# [TRY IT]
Search the material for the string "dimensions", then report how many lines hold it, with no other text.
[DATA SUPPLIED — start]
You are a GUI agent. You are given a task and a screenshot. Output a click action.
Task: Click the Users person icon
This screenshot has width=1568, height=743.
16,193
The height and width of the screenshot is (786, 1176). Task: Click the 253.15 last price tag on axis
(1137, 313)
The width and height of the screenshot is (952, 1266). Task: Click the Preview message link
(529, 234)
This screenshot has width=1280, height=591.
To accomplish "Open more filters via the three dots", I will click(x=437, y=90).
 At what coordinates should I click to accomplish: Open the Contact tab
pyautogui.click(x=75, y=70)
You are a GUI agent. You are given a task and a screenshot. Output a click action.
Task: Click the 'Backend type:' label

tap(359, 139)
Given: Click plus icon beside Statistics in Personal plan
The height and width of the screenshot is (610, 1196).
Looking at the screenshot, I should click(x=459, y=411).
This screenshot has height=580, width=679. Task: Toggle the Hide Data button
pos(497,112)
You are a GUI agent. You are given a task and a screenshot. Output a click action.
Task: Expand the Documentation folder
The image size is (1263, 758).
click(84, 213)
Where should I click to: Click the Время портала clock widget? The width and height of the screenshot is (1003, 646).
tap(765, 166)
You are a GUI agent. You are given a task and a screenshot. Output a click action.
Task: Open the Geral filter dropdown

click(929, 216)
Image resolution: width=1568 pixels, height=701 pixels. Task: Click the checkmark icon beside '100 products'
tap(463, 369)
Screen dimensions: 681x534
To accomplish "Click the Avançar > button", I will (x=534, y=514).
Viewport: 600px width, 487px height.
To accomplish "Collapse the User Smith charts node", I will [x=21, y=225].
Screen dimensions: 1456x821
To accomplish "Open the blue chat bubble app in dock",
[DATA SUPPLIED — finish]
# [RESPONSE AREA]
2